▶ Supplied records
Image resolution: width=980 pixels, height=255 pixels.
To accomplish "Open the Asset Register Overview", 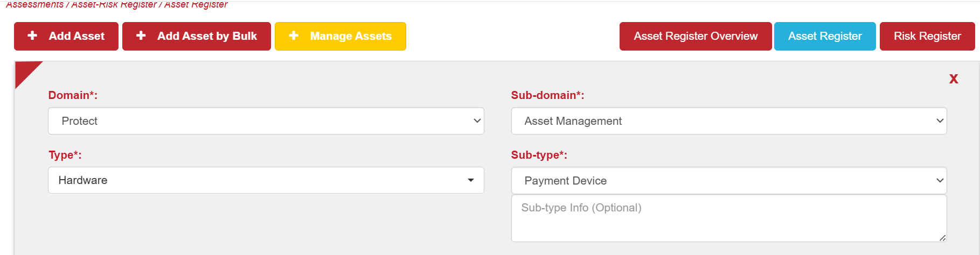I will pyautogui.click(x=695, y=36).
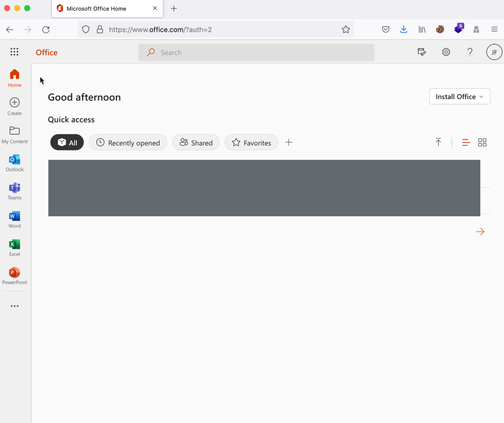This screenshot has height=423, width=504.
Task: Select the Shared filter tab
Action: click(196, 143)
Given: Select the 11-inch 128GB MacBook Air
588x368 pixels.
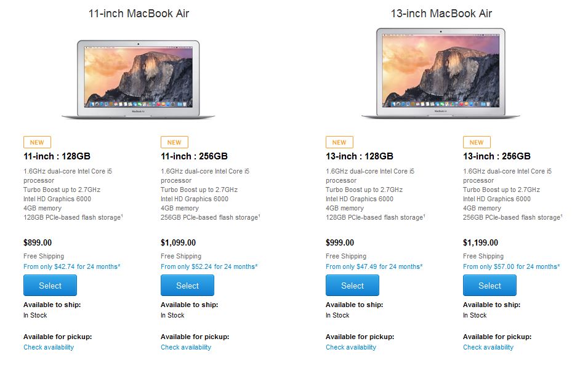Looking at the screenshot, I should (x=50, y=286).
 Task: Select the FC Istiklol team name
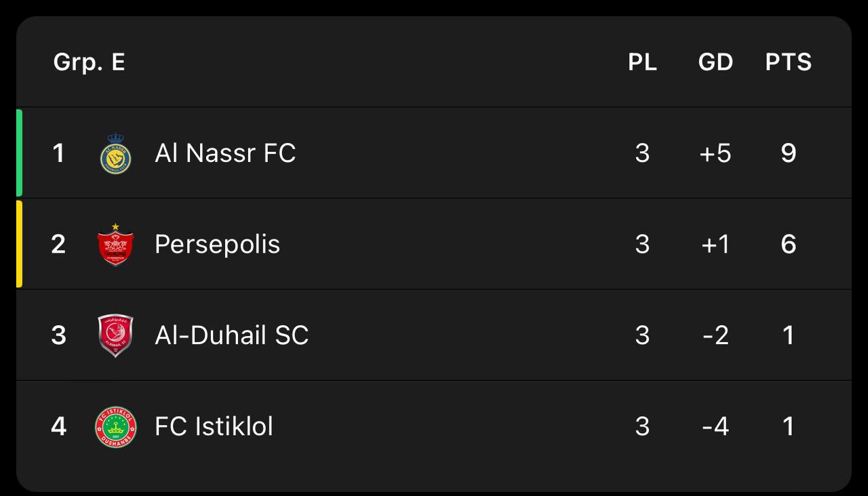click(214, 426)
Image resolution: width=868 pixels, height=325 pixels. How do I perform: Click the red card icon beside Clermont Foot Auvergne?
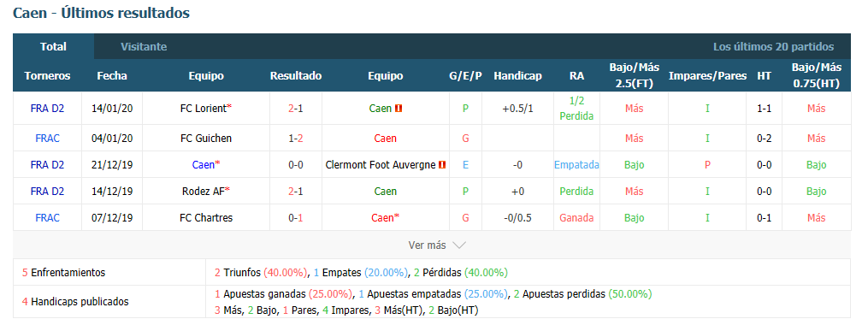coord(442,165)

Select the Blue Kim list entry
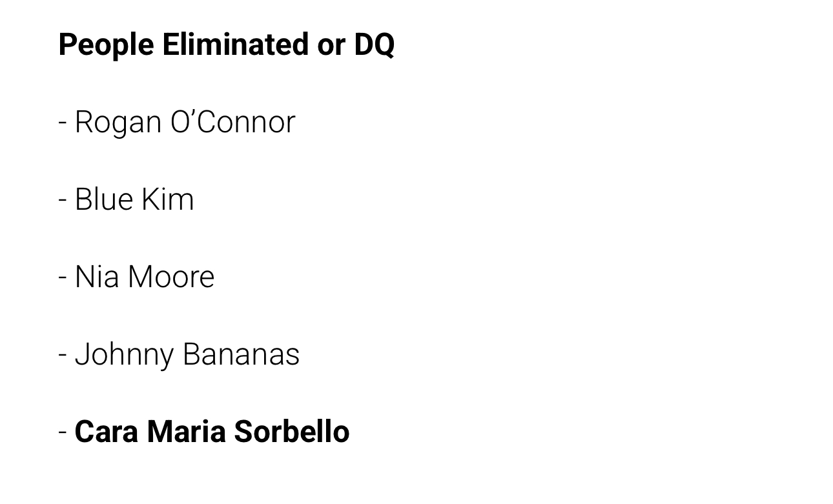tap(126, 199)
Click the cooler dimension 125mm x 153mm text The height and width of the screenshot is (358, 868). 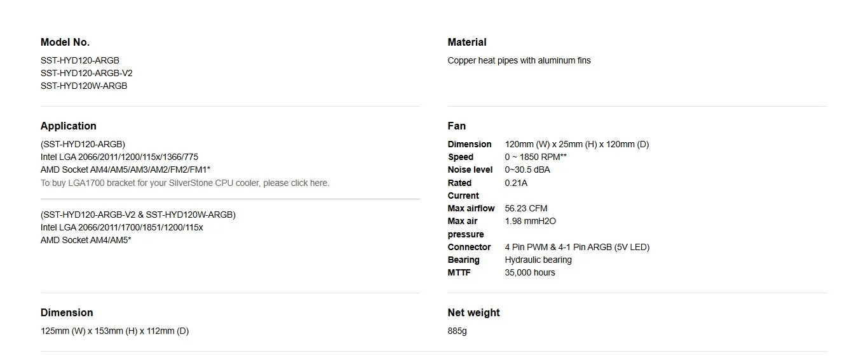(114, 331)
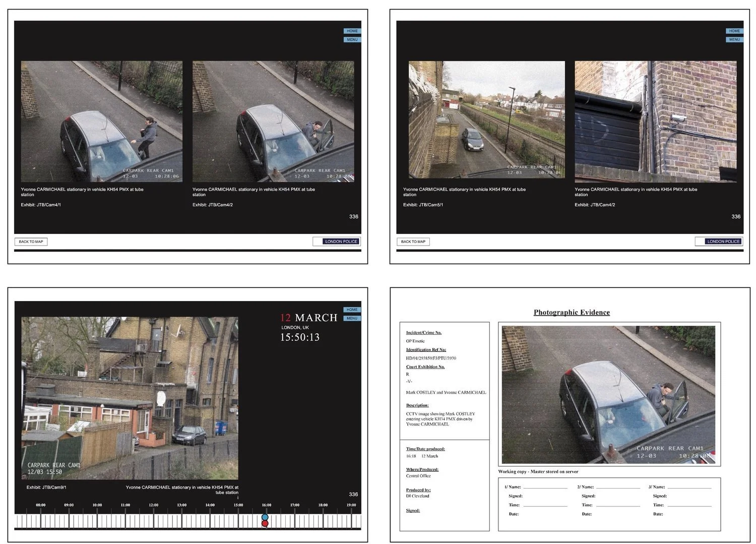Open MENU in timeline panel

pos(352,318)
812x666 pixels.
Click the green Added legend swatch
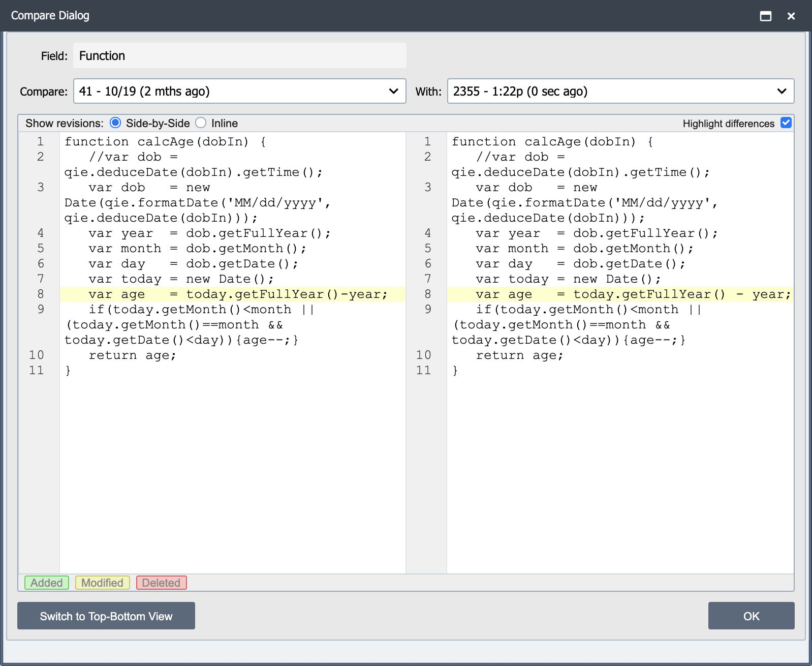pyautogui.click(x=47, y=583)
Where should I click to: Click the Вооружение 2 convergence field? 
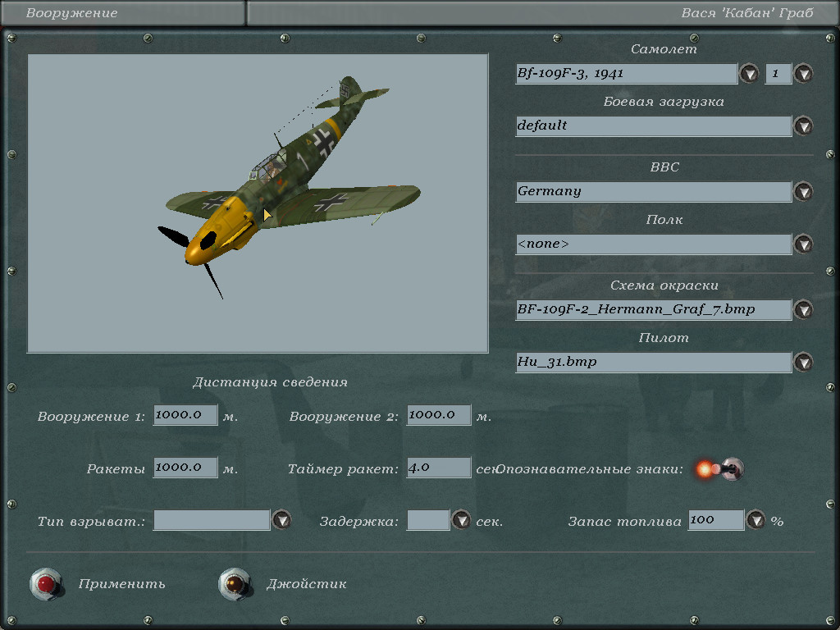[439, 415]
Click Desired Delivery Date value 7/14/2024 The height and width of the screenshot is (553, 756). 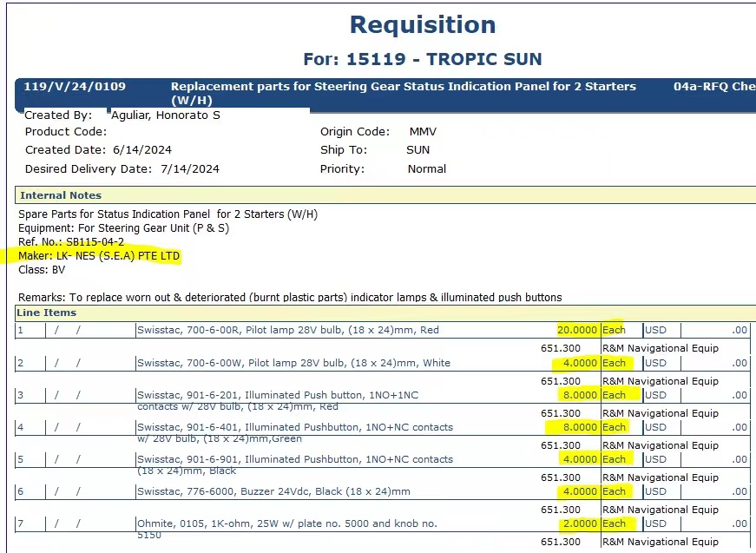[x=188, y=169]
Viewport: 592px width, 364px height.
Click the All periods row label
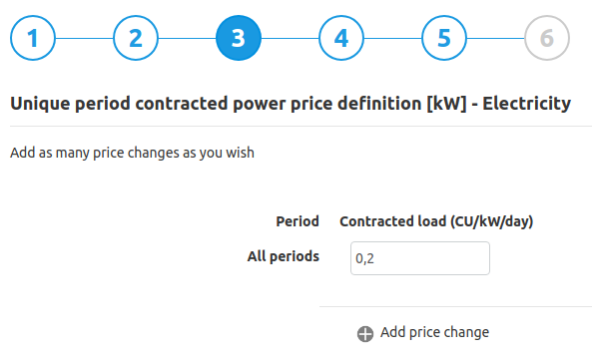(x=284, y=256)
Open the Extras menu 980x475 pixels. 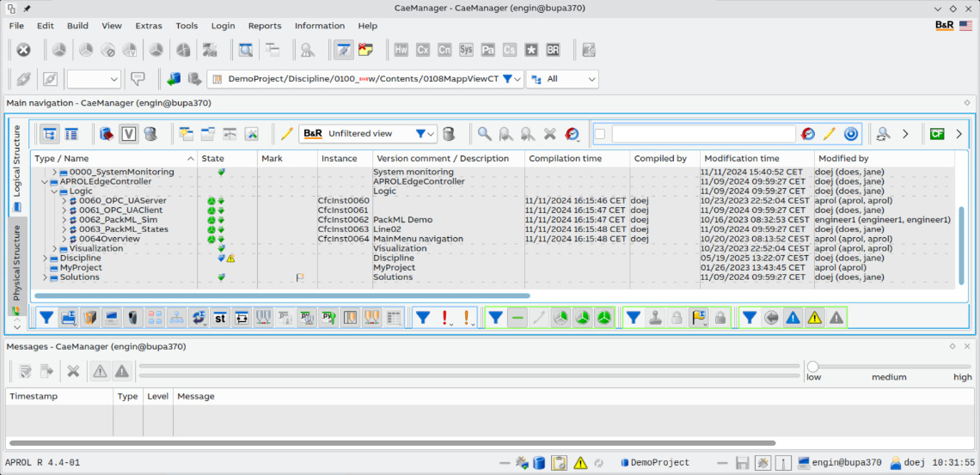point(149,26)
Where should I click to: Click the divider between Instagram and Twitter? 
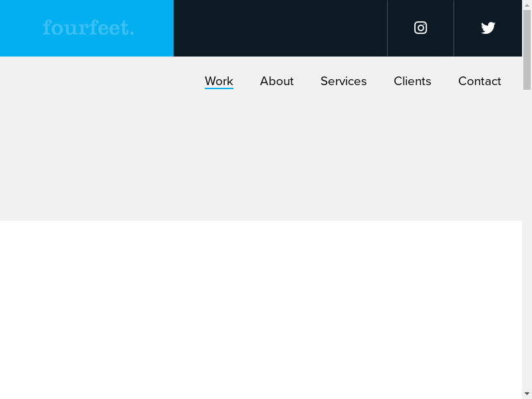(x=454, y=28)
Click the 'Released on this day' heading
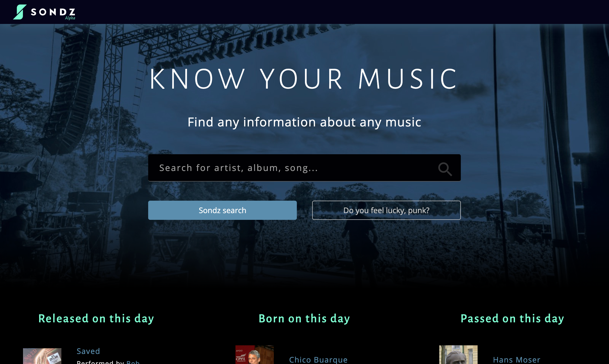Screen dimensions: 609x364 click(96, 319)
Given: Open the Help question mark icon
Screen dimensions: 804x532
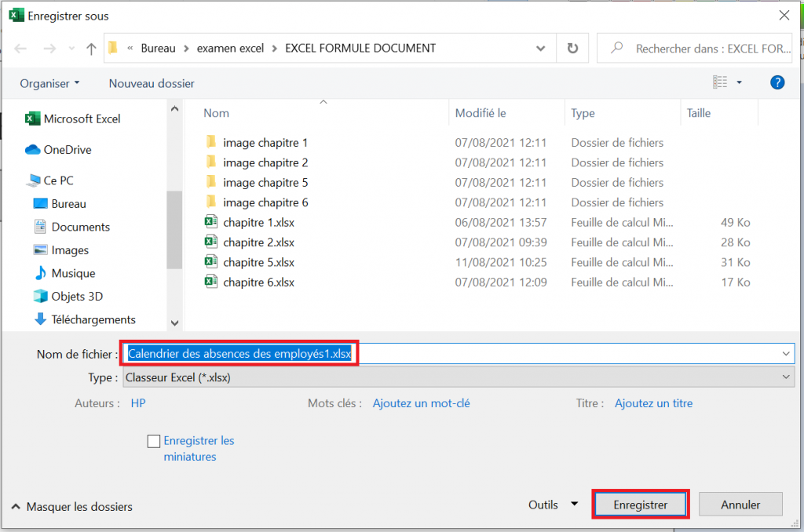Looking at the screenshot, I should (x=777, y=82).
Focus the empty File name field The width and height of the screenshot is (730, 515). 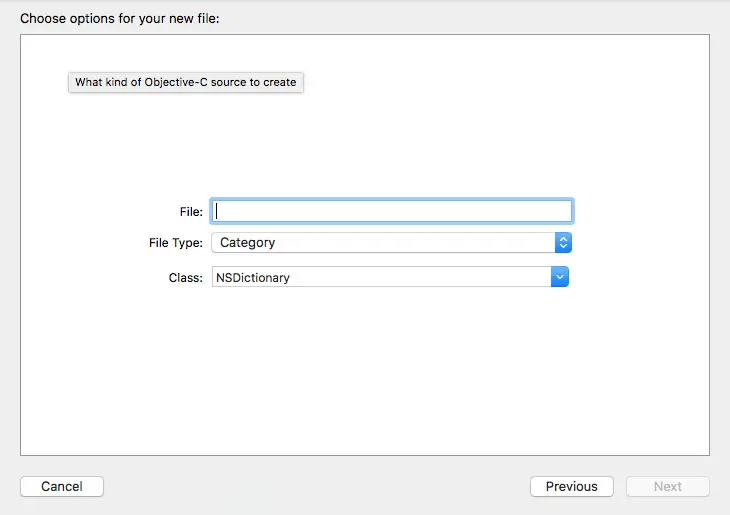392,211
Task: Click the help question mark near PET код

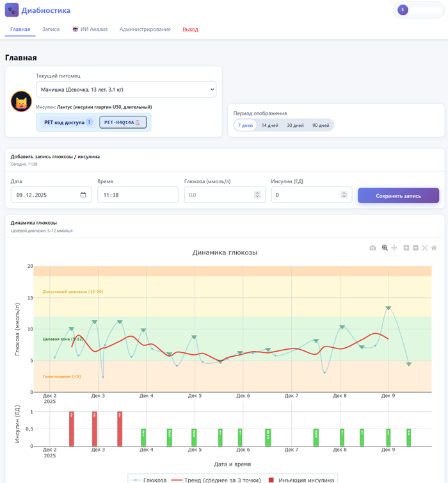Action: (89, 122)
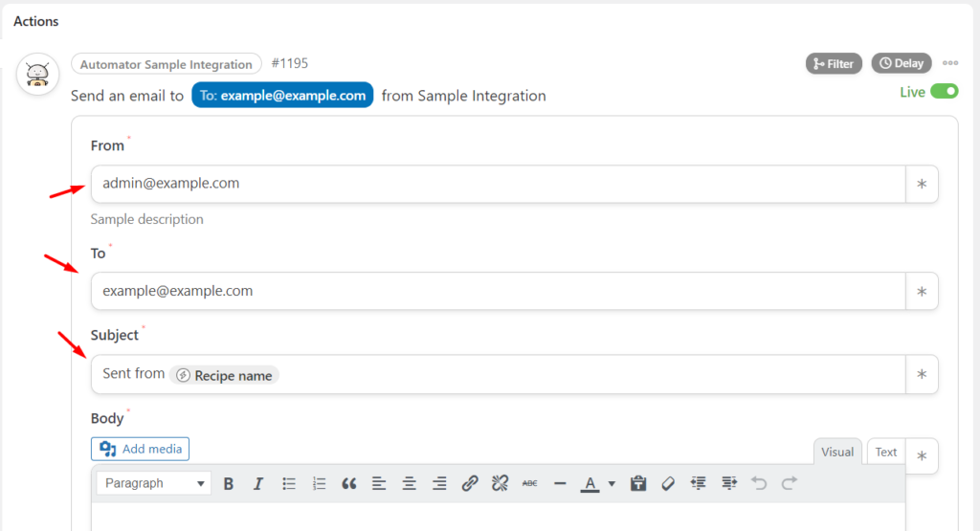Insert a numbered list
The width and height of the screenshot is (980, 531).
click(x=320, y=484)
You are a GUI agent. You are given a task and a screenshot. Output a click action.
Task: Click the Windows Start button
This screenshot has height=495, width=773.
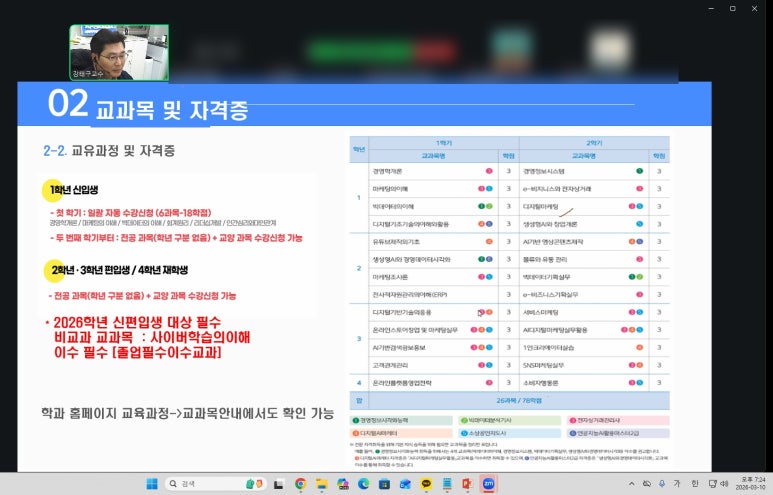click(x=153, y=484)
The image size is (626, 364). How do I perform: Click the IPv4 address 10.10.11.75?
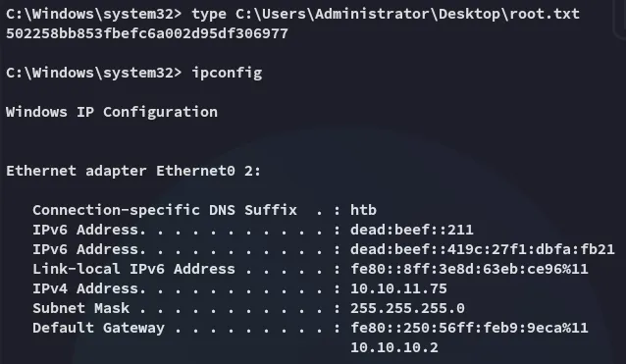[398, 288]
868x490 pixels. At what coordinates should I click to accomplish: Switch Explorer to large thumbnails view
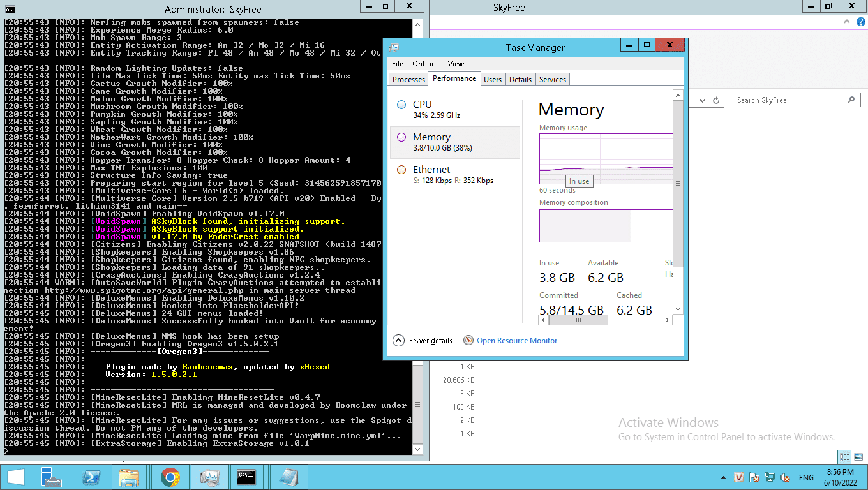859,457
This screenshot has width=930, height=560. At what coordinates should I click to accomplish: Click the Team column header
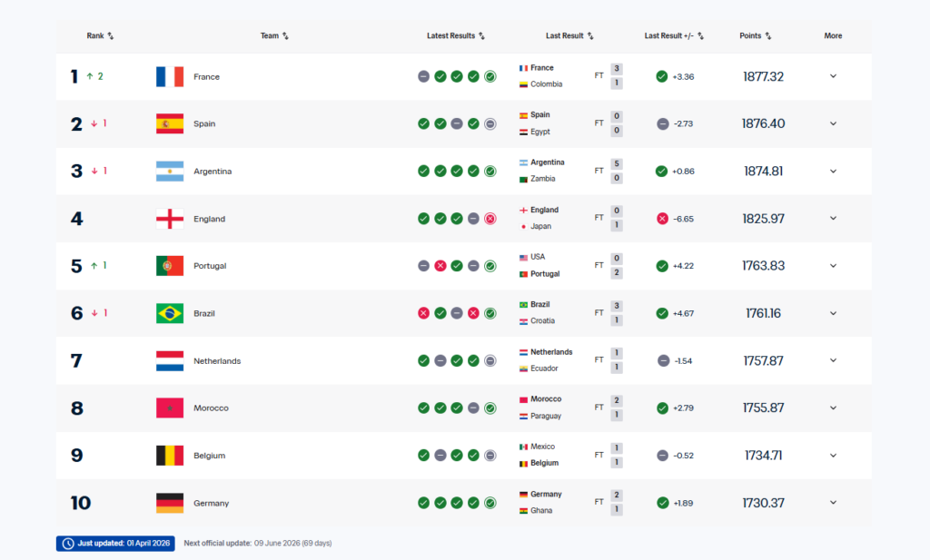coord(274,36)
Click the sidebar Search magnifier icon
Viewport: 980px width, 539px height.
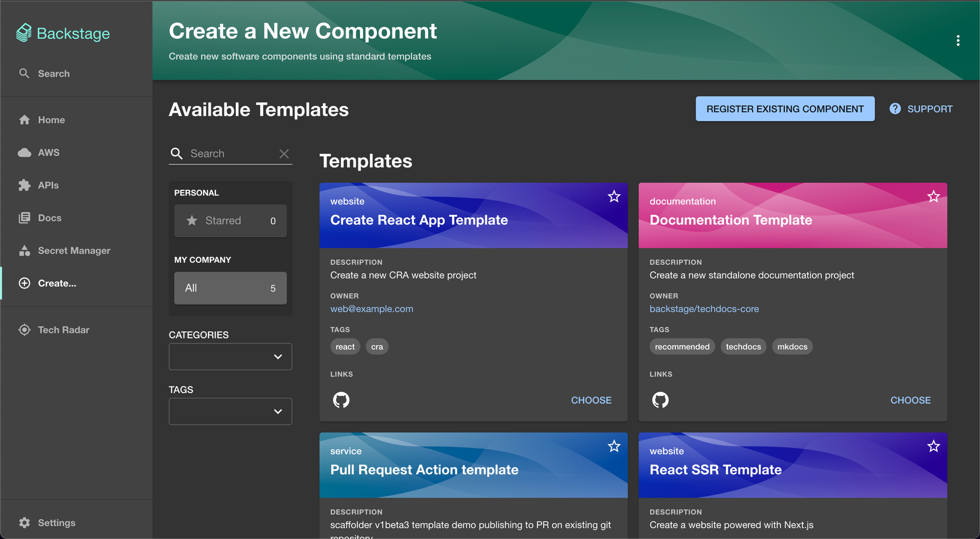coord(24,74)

▶ Task objective
Exactly repeat every line from the line that includes "This screenshot has width=930, height=560." to the end of the listing, and nothing else, leaving pictures out.

▶ Output of the exercise
This screenshot has width=930, height=560. At what coordinates should I click to accomplish: Click the Team column header
coord(274,36)
Click the sidebar Search magnifier icon
Viewport: 980px width, 539px height.
coord(24,74)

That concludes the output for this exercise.